┌─ THE DATA
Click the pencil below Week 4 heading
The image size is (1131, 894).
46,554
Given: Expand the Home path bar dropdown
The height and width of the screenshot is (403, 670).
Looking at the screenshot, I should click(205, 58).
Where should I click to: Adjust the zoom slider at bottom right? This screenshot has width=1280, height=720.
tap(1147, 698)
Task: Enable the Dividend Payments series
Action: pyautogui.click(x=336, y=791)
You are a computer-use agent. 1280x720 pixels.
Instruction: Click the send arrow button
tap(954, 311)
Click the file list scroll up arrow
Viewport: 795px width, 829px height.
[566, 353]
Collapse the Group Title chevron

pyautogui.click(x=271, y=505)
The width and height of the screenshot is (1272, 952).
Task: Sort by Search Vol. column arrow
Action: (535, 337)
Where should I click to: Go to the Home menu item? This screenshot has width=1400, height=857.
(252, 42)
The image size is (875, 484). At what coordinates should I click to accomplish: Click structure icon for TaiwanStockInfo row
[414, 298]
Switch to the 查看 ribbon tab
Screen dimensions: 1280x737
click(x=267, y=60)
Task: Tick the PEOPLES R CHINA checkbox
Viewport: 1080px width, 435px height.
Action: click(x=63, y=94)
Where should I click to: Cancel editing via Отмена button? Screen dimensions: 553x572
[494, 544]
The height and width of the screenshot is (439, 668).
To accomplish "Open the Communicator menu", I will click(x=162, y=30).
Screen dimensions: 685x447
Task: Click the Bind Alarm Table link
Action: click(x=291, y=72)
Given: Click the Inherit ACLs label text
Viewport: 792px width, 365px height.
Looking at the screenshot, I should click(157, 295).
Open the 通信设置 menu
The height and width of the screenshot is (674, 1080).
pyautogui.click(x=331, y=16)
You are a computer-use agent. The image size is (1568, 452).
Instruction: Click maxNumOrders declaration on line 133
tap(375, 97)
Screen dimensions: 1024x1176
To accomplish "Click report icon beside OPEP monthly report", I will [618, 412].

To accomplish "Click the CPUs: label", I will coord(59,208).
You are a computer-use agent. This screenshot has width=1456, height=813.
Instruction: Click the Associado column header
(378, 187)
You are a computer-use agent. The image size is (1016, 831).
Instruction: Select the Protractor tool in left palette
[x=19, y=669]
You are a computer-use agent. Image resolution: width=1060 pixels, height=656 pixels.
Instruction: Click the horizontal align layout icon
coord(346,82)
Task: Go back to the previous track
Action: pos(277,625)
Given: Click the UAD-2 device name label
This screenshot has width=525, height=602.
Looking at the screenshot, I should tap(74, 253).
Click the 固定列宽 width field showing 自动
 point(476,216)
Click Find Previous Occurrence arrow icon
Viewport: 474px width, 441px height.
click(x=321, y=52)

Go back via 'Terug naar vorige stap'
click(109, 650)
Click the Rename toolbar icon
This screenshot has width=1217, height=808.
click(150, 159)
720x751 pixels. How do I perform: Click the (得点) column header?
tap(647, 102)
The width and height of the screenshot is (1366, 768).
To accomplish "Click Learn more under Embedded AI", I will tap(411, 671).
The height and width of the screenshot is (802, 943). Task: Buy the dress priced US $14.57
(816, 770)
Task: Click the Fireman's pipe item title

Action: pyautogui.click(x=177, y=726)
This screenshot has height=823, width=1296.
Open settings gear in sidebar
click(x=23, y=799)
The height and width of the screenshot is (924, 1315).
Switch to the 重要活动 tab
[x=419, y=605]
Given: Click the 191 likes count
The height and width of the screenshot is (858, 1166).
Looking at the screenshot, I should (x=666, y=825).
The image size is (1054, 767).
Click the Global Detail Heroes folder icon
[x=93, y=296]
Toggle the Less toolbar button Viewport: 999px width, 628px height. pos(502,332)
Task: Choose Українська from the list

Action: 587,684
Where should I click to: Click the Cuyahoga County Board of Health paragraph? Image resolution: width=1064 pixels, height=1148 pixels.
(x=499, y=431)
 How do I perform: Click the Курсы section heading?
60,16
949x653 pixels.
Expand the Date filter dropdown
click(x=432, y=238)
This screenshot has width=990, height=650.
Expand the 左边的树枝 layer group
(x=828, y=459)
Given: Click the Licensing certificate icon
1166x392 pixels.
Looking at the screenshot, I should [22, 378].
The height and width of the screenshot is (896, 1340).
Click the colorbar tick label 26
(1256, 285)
└─
• TASK BRIEF:
Return every record above exactly as it appears.

• SOLVED EXERCISE:
Click the pencil below Week 4 heading
The image size is (1131, 894).
46,554
Given: Expand the Home path bar dropdown
The height and width of the screenshot is (403, 670).
Looking at the screenshot, I should click(205, 58).
Where should I click to: Adjust the zoom slider at bottom right? This screenshot has width=1280, height=720.
tap(1147, 698)
Task: Enable the Dividend Payments series
Action: pyautogui.click(x=336, y=791)
You are a computer-use agent. 1280x720 pixels.
Instruction: Click the send arrow button
tap(954, 311)
Click the file list scroll up arrow
Viewport: 795px width, 829px height.
[566, 353]
Collapse the Group Title chevron

pyautogui.click(x=271, y=505)
The width and height of the screenshot is (1272, 952).
Task: Sort by Search Vol. column arrow
Action: (535, 337)
Where should I click to: Go to the Home menu item? This screenshot has width=1400, height=857.
(252, 42)
The image size is (875, 484). At what coordinates should I click to accomplish: Click structure icon for TaiwanStockInfo row
[414, 298]
Switch to the 查看 ribbon tab
Screen dimensions: 1280x737
click(x=267, y=60)
Task: Tick the PEOPLES R CHINA checkbox
Viewport: 1080px width, 435px height.
Action: click(x=63, y=94)
Where should I click to: Cancel editing via Отмена button? Screen dimensions: 553x572
[494, 544]
The height and width of the screenshot is (439, 668).
To accomplish "Open the Communicator menu", I will click(x=162, y=30).
Screen dimensions: 685x447
Task: Click the Bind Alarm Table link
Action: click(x=291, y=72)
Given: Click the Inherit ACLs label text
Viewport: 792px width, 365px height.
Looking at the screenshot, I should click(157, 295).
Open the 通信设置 menu
The height and width of the screenshot is (674, 1080).
pyautogui.click(x=331, y=16)
You are a computer-use agent. The image size is (1568, 452).
Instruction: Click maxNumOrders declaration on line 133
tap(375, 97)
Screen dimensions: 1024x1176
To accomplish "Click report icon beside OPEP monthly report", I will [618, 412].

To accomplish "Click the CPUs: label", I will coord(59,208).
You are a computer-use agent. This screenshot has width=1456, height=813.
Instruction: Click the Associado column header
(378, 187)
You are a computer-use agent. The image size is (1016, 831).
Instruction: Select the Protractor tool in left palette
[x=19, y=669]
You are a computer-use agent. Image resolution: width=1060 pixels, height=656 pixels.
Instruction: Click the horizontal align layout icon
coord(346,82)
Task: Go back to the previous track
Action: pos(277,625)
Given: Click the UAD-2 device name label
This screenshot has width=525, height=602.
Looking at the screenshot, I should tap(74, 253).
Click the 固定列宽 width field showing 自动
 point(476,216)
Click Find Previous Occurrence arrow icon
Viewport: 474px width, 441px height.
click(x=321, y=52)

Go back via 'Terug naar vorige stap'
click(109, 650)
Click the Rename toolbar icon
This screenshot has width=1217, height=808.
click(150, 159)
720x751 pixels. How do I perform: Click the (得点) column header?
tap(647, 102)
The width and height of the screenshot is (1366, 768).
To accomplish "Click Learn more under Embedded AI", I will tap(411, 671).
The height and width of the screenshot is (802, 943). Task: Buy the dress priced US $14.57
(816, 770)
Task: Click the Fireman's pipe item title

Action: pyautogui.click(x=177, y=726)
This screenshot has height=823, width=1296.
Open settings gear in sidebar
click(x=23, y=799)
The height and width of the screenshot is (924, 1315).
Switch to the 重要活动 tab
[x=419, y=605]
Given: Click the 191 likes count
The height and width of the screenshot is (858, 1166).
Looking at the screenshot, I should (x=666, y=825).
The image size is (1054, 767).
Click the Global Detail Heroes folder icon
[x=93, y=296]
Toggle the Less toolbar button Viewport: 999px width, 628px height. pos(502,332)
Task: Choose Українська from the list

Action: 587,684
Where should I click to: Click the Cuyahoga County Board of Health paragraph? Image resolution: width=1064 pixels, height=1148 pixels.
(x=499, y=431)
 How do I perform: Click the Курсы section heading?
60,16
949x653 pixels.
Expand the Date filter dropdown
click(x=432, y=238)
This screenshot has width=990, height=650.
Expand the 左边的树枝 layer group
(x=828, y=459)
Given: Click the Licensing certificate icon
1166x392 pixels.
Looking at the screenshot, I should [22, 378].
The height and width of the screenshot is (896, 1340).
Click the colorbar tick label 26
(1256, 285)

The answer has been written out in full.